The Tucker-Parnell Feud

At the beginning, the rivalry that touched off the feud involved Dearing but not the Parnells. Over the years, garbled versions of the feud's origins told of a red-headed woman and a argument over a sidewalk. Both played important, but secondary, parts in events that October day.
It seems Miss Jessie Stevenson of ElDorado was working for a local photographer by the name of Robert Mullens. Mullens, apparently a hothead inclined to agrument and willing to back up his points with a bit of physical violence, had his heart set on Miss Jessie. But she was engaged to marry William Puckett of Texarkana, a border city about ninety miles to the west.
One September day, Puckett arrived in ElDorado to claim his bride. Photographer Mullens had other ideas, however, and a furious argument broke out in his downtown gallery. Puckett was forced to beat such a hasty retreat that he left his horse and buggy behind. He was resourceful enough, though,to enlist the aid of Marshal Tucker, who accompanied Puckett back to get Miss Jessie.
Quickly enough, the couple was married and planned to travel to Texarkana by train. But word reached Puckett that Mullens intended to intercept the newlyweds on their journey. Once again, Puckett turned to Tucker.
This time, Tucker sought Constable Dearing's assistance, and the lawmen rode with the Pucketts on the train to the McMurrian Station. There, Mullens was waiting on the platform. Tucker arrested him before he could interfere with the couple and returned him to ElDorado.
It turned out that Dearing and Mullens already had been fussing for weeks. The cause of their conflict was nothing more than some disagreements between their children, but that had been enough to set the stage for what was to follow.

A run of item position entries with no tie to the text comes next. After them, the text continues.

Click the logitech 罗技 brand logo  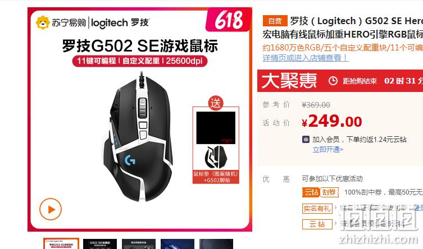pyautogui.click(x=120, y=23)
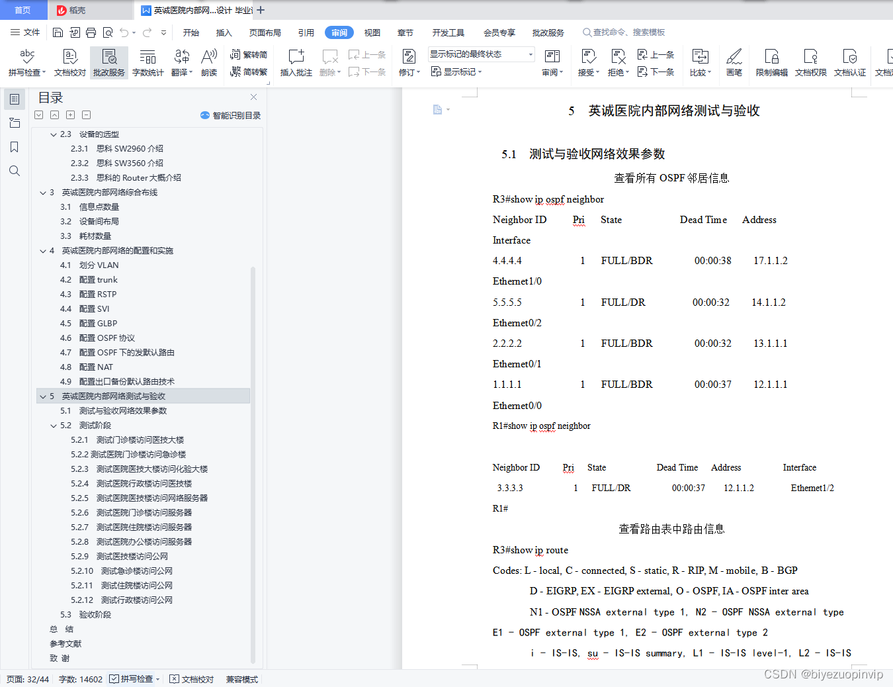Toggle the 批改服务 correction service

pos(108,64)
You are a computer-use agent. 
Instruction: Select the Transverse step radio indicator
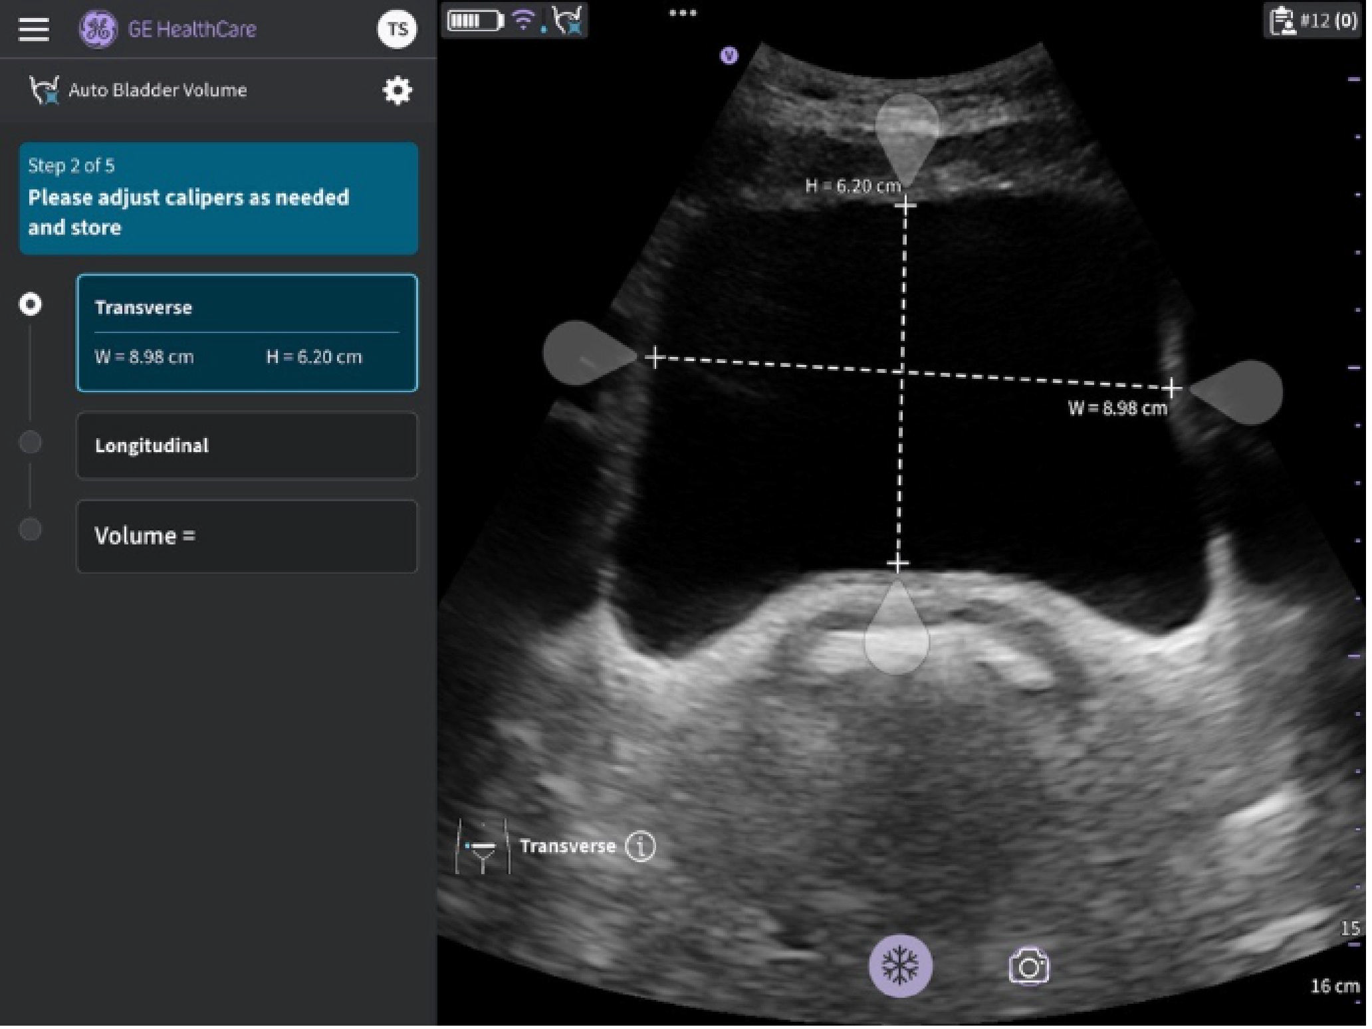click(x=31, y=306)
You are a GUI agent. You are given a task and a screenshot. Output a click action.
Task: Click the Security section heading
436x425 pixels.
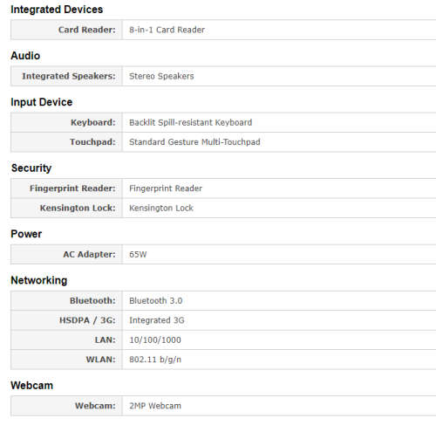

Bob Mullens and Tom Parnell

Later, Mat Parnell, one of the partners in the general store, claimed he had been brought into the Dearing-Mullens quarrel by Tucker and his friend, the constable. Shortly before the matter involving Miss Jessie, Mat Parnell and Mullens also had argued over an allegation that Mullens had assualted a tenant in a house owned by Mat Parnell. The two lawmen had tried to convince Mat Parnell to swear out a warrant against Mullens.
Despite Dearing and Tuckers urging, Parnell had declined to press any charges, saying later that he had had no wish "to be a party to any kind of foul play". In fact, Mat Parnell, being a fellow member with Mullens in the Order of Odd fellows, thought it his faternal duty to warn the photographer that Tucker and dearing were plotting against him. Words that passed when Tucker and Dearing asked him to help arrest Mullens had led Parnell to conclude they planned to shoot Mullens is he resisted.
Now just a few days later, Mullens' squabbling and heretofore somewhat comic romantic troubles were fated to take a sudden , tragic turn. Back in ElDorado after the encounter at the Station, Mullens the hothead somehow got himself shot by Dearing. He died a few hours later.